[MATERIALS PROVIDED Boundary: Start]
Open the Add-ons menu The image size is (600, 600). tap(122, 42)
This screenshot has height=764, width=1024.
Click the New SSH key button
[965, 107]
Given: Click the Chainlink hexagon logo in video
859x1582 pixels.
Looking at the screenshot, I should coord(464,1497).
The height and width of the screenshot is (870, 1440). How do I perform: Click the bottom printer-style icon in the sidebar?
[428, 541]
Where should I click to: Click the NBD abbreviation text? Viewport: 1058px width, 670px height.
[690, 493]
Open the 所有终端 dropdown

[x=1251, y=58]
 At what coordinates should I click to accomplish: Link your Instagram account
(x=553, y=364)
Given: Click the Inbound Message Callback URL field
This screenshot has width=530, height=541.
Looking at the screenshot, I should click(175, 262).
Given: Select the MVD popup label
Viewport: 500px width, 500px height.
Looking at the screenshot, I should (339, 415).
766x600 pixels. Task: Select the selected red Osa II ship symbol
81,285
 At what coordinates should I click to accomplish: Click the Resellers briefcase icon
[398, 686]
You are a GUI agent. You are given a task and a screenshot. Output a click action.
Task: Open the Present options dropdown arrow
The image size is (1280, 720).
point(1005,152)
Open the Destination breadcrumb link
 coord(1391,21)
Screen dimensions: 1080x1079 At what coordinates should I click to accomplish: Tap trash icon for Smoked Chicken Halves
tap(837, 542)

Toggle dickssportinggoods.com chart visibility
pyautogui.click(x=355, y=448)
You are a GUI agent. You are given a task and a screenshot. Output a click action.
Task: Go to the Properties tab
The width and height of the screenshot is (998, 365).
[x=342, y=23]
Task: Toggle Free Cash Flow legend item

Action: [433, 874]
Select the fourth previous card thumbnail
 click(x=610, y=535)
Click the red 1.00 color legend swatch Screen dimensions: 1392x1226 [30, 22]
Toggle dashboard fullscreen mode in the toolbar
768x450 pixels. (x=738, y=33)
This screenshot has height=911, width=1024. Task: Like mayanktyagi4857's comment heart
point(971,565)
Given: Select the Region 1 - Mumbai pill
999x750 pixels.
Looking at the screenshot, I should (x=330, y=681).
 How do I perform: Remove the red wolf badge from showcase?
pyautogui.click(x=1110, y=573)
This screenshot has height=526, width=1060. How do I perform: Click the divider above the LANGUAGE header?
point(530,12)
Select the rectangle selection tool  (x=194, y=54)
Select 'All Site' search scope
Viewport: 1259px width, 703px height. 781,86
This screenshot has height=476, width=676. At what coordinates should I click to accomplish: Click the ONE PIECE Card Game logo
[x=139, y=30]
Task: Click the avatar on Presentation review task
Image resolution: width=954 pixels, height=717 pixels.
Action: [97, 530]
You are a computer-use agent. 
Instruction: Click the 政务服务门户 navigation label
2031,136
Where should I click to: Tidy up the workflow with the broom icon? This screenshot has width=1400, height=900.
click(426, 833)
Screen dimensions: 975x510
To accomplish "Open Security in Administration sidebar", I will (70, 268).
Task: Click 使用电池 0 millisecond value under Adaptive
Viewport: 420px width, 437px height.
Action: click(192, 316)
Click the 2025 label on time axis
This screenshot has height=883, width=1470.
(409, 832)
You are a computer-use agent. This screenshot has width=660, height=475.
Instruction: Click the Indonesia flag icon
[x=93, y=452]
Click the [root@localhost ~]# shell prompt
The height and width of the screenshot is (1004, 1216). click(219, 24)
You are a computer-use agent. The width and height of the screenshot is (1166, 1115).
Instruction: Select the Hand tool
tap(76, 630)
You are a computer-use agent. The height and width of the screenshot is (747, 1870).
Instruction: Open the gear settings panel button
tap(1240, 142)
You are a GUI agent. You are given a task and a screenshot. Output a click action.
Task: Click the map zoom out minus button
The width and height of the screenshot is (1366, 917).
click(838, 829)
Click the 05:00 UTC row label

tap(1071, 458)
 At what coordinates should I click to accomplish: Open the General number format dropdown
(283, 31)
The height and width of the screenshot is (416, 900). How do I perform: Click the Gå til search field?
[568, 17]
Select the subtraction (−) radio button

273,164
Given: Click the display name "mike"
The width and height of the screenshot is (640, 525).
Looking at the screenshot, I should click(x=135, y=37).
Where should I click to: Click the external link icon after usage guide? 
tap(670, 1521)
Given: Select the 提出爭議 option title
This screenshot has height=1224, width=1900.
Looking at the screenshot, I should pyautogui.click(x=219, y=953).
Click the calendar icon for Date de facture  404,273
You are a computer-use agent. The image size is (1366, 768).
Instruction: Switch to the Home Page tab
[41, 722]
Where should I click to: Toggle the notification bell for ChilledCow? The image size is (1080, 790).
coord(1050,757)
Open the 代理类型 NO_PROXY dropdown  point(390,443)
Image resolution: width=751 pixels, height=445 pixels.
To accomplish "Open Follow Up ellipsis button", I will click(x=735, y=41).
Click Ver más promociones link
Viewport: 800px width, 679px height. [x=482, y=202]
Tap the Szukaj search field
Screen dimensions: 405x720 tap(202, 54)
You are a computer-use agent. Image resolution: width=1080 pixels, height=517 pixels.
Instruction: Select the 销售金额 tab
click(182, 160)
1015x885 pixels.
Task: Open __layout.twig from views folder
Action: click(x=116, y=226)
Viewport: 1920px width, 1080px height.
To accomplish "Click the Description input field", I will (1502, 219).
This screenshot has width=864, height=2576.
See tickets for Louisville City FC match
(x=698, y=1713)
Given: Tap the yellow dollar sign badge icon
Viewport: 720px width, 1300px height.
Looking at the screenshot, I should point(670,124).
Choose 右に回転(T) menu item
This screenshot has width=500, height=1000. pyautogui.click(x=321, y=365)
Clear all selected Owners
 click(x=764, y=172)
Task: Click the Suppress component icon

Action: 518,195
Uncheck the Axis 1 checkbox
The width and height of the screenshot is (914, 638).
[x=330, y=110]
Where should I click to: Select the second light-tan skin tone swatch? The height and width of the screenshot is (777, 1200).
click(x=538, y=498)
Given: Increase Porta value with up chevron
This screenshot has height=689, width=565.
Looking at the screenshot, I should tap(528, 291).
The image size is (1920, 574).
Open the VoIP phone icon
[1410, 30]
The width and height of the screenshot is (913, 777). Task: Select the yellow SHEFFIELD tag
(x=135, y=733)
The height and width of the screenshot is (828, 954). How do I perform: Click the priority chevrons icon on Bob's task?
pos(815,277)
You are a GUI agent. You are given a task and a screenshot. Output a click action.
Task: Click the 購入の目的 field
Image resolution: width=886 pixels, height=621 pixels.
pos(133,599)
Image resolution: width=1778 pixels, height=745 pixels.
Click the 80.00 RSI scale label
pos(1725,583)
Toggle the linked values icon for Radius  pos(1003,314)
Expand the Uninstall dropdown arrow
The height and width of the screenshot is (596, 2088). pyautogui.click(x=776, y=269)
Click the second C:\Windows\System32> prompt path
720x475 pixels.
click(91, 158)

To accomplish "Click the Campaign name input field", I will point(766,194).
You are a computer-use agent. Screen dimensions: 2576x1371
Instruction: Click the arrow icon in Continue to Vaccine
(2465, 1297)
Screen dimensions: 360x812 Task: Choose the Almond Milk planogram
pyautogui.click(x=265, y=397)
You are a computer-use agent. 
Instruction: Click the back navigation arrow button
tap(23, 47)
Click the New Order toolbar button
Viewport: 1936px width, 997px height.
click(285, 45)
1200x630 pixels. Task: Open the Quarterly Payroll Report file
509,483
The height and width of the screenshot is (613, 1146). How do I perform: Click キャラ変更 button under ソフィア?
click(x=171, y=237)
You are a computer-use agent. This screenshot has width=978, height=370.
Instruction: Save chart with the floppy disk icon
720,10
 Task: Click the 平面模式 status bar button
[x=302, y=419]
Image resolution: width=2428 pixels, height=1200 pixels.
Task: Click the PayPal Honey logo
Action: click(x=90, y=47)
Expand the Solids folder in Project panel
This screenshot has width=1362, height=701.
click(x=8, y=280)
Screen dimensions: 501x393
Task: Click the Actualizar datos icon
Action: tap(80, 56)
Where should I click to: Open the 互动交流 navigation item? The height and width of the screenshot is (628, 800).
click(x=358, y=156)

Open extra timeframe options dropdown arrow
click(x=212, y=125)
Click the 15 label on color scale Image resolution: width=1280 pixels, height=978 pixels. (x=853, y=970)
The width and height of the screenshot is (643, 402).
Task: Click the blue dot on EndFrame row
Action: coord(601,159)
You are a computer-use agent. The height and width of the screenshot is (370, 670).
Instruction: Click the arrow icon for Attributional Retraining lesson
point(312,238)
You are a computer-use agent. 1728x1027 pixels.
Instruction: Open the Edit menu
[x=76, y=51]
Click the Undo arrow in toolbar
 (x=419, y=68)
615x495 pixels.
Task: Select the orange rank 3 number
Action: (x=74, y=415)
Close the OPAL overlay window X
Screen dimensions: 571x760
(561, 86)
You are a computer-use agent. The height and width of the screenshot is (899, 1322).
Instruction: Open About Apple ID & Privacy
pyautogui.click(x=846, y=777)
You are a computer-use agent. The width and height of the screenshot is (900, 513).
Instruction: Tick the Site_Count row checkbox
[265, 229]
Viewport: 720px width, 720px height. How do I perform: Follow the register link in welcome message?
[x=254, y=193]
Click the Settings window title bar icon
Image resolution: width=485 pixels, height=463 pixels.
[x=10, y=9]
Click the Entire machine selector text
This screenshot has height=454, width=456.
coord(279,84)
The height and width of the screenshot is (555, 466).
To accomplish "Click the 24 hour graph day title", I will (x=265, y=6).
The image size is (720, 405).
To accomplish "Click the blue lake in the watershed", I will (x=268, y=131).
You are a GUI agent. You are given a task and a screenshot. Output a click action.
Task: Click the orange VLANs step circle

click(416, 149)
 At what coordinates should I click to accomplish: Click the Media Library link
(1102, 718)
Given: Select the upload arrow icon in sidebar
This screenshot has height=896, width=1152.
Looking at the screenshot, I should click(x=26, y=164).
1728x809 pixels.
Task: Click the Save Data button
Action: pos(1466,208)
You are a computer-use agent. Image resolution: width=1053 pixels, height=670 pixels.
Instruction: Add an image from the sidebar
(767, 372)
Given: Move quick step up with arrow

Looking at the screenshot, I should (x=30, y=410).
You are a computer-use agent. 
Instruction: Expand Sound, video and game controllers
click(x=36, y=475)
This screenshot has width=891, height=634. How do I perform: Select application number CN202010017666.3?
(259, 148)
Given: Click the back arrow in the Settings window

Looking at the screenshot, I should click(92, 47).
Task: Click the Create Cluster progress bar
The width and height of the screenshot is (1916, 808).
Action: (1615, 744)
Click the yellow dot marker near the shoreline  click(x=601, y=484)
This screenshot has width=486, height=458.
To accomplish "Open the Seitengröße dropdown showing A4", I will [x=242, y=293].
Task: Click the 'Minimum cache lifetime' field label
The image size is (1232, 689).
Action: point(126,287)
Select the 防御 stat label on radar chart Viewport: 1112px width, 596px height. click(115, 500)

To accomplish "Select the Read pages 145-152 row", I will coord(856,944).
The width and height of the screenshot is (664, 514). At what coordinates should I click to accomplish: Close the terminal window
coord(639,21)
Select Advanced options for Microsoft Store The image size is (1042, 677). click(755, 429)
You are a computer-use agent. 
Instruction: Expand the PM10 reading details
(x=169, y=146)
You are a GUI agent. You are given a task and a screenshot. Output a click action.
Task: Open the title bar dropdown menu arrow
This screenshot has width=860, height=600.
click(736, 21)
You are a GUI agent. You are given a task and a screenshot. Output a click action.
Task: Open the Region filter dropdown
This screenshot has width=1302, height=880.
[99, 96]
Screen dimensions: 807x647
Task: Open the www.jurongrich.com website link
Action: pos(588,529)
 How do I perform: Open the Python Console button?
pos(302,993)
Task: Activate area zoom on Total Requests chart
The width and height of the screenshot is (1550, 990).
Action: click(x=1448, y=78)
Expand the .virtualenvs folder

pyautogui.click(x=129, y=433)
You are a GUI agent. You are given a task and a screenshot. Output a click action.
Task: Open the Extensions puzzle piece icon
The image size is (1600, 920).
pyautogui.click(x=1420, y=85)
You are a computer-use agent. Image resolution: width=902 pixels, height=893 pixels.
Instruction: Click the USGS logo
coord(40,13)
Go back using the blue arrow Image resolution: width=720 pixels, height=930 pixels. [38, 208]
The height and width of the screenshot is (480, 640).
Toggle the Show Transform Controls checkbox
[MATERIALS PROVIDED Boundary: End]
EXERCISE INSTRUCTIONS: Copy every line that includes the string "input" from the material above.

RESULT OF THE EXERCISE:
To accomplish "Click the Description input field", I will (1502, 219).
To accomplish "Click the Campaign name input field", I will point(766,194).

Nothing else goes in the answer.